Renaturation steps include the following process steps: dissolving the denatured protein in a medium containing a chaotropic compound and then removing the chaotropic compound. The extent to which the chaotropic compound has to be removed depends on the particular protein. The chaotropic compound can be removed, for example, by dialysis, selective binding of the chaotropic compound to a support material, selective binding of the protein to be renatured to a support material and subsequent elution under renaturing conditions, or dilution of the chaotropic compound below a critical concentration below which there is no longer a denaturing effect (see, for example, Graham et al., 2009, see above). Methods of protein renaturation have been described in the prior art. Renaturing conditions include, for example, dissolving the denatured protein in a 6 M aqueous urea solution or 6 M aqueous guanidine HCl solution.

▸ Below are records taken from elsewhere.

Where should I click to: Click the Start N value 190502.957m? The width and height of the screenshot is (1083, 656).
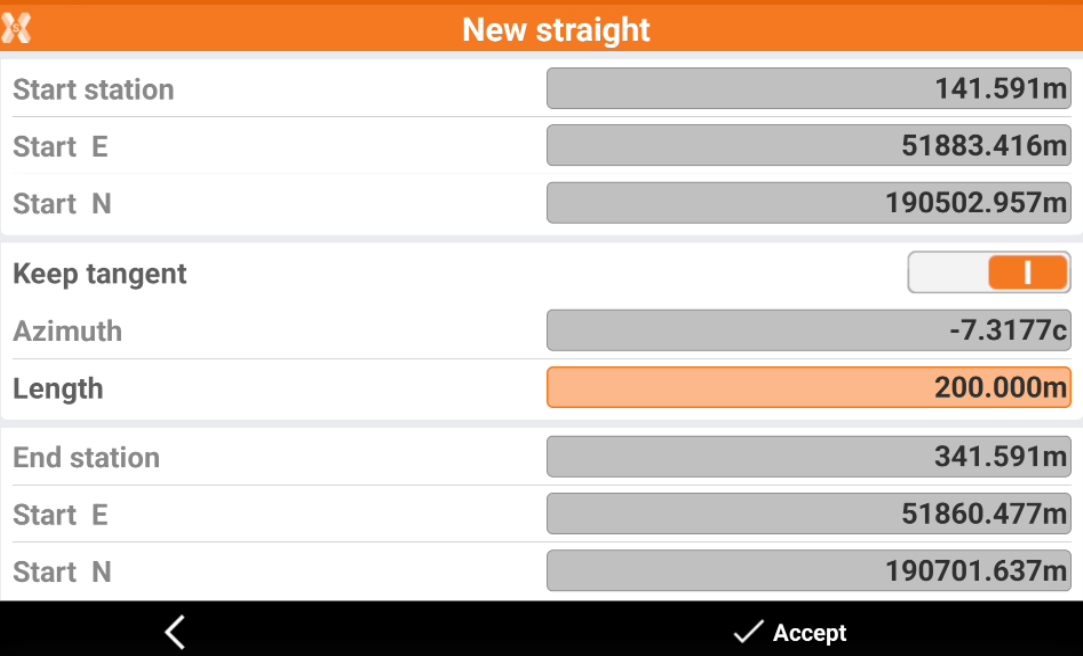click(x=808, y=203)
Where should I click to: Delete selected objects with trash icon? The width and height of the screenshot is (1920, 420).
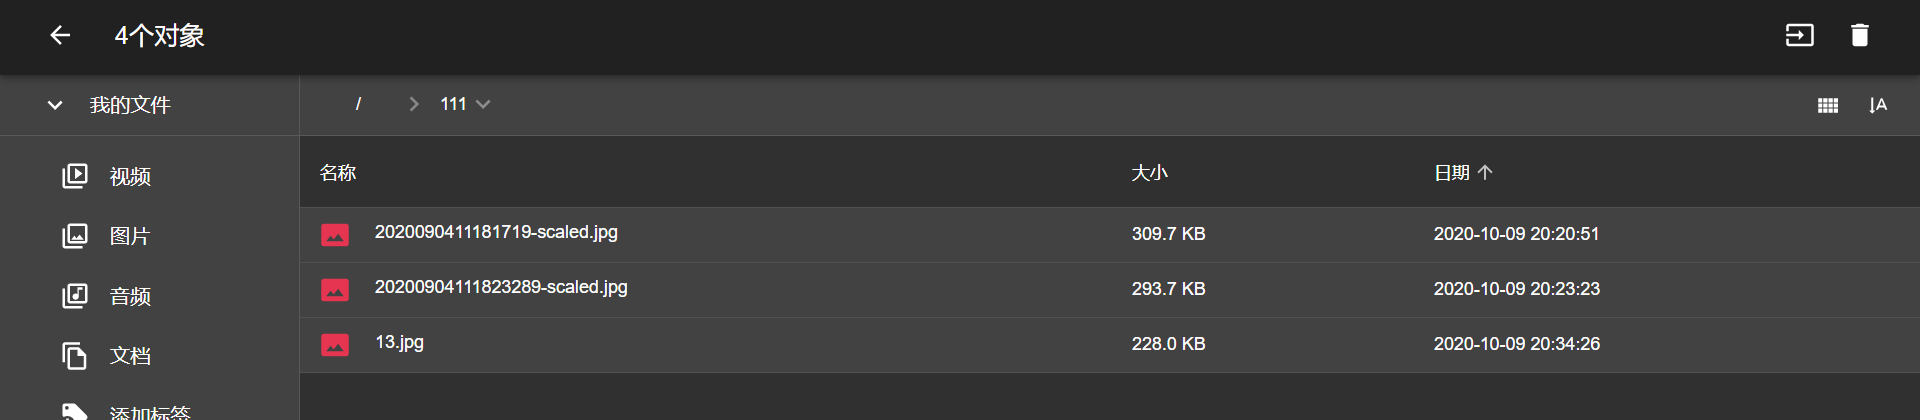coord(1859,36)
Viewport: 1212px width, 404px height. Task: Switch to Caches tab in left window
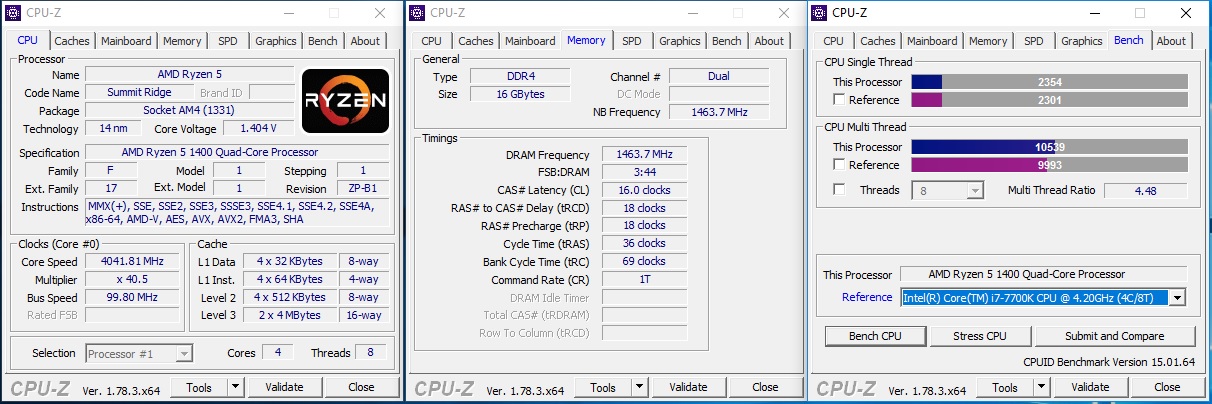tap(71, 41)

Dilution or removal of the chaotropic compound below a critical concentration depends on the particular protein and means that the concentration of the chaotropic compound such as urea or guanidine is lowered below a concentration at which the protein in question can reassume the three-dimensional structure of its active form.

Chaotropic compound refers to chemical substances which disrupt ordered hydrogen bonds in water. Chaotropic compounds include barium salts such as barium chloride or barium acetate, guanidine hydrochloride, thiocyanates such as guanidinium thiocyanate, perchlorates, iodides, butanol, phenol, thiourea, urea and/or surfactants. Surfactants (also referred to as detergents or soaps) are organic compounds which act as surface-active substances, i.e., owing to their structure, they are arranged in the interface between two phases such that they lower the surface tension and as a result allow, for example, wetting. By lowering the surface tension, they further the commixing of two phases, possibly up to the formation of an emulsion. Surfactants are distinguished by a polarity of the molecular structure, with one part of the molecule having hydrophilic properties, which mediate solubility in water, and the other part of the molecule having hydrophobic properties, which allow surfactants to solubilize hydrophobic compounds and contribute to solubilization in water. The surfactants used are nonionic surfactants (polyalkylene glycol ethers, fatty alcohol propoxylates, alkyl glucosides, alkyl polyglucosides, octylphenol ethoxylates such as Triton X-100, nonylphenol ethoxylates), anionic surfactants (alkyl carboxylates, alkyl benzenesulfonates, alkyl sulfonates, fatty alcohol sulfates such as sodium lauryl sulfate, alkyl ether sulfates, sulfoacetates), cationic surfactants based on quaternary ammonium compounds (distearyldimethylammonium chloride, “Esterquat”) and/or zwitterionic (amphoteric) surfactants based on betaine (e.g., “cocoamidopropyl betaine”) or sulfobetaine (e.g., cocamidopropyl hydroxysultaine).